7. Erprobung im realen Kontext
Schließlich wird die Farbwelt in der Praxis getestet: Wie wirkt sie im Raum, auf Kommunikationsmitteln, im Gespräch? Passt sie zum gelebten Selbst?
Farbe ermöglicht einen ganz unüblichen, sinnlichen und zutiefst friedlichen Blick auf sich selbst
Vielleicht liegt darin der Schlüssel: Nicht zu fragen, welche Farbe man zeigt, sondern welche Farbe man hat.
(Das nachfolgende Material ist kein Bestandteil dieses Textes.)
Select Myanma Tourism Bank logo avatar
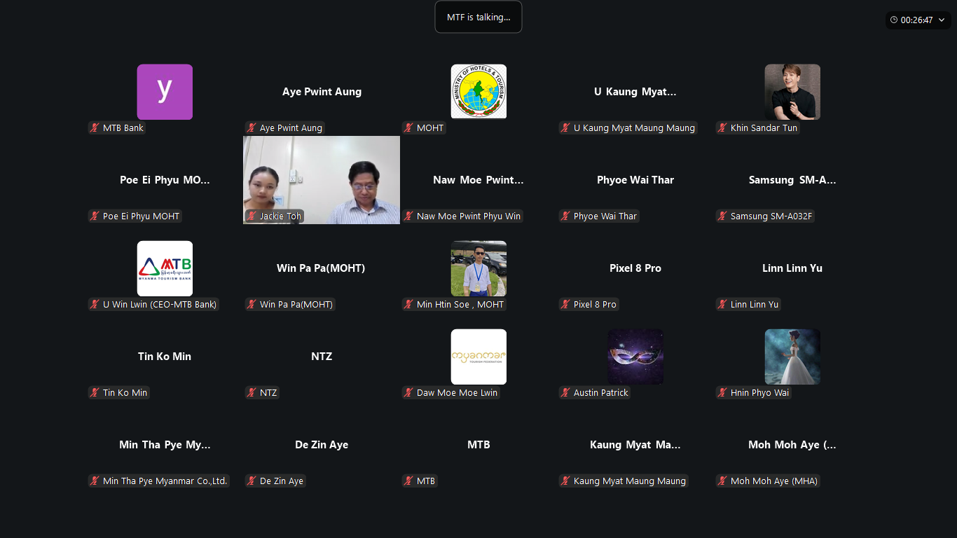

Welche Farbe die Identität trägt, die längst da ist – und nun sichtbar werden darf. Denn genau dort beginnt ein Weg, der weit über Gestaltung hinausführt. Unternehmer:innen, die sich mit den feinen Tönen ihrer eigenen Identität auseinandersetzen, schaffen mehr als ein stimmiges Bild nach außen. Sie legen das Fundament für eine gesunde, nachhaltige und wahrhaftige Unternehmenszukunft. Farbe, Materialität, Tiefe – sie sind keine dekorativen Elemente. Sie sind Ausdruck einer Einzigartigkeit. Sie machen spürbar, wofür ein Unternehmen steht, wie es wirkt und wohin es will.
Deshalb wird dieser Dialog zwischen Farbe, Identität und Material auch Thema meiner Impulse beim KU Kongress des Kreativen Unternehmertums am 10. und 11. Juli 2025 sein. Weil ich davon überzeugt bin: Wer sich dieser sinnlichen, oft so unterschätzten Identitätsarbeit hingibt, hält den Schlüssel in die Hand seine Resilienzfähigkeit zu stärken und gleichzeitig seine Transformationsfähigkeit zu praktizieren – für ein Zeitalter von Unternehmertum, das nicht nur erfolgreich ist, sondern auch gesund, stimmig und zukunftsfähig und sowas von sinnlich.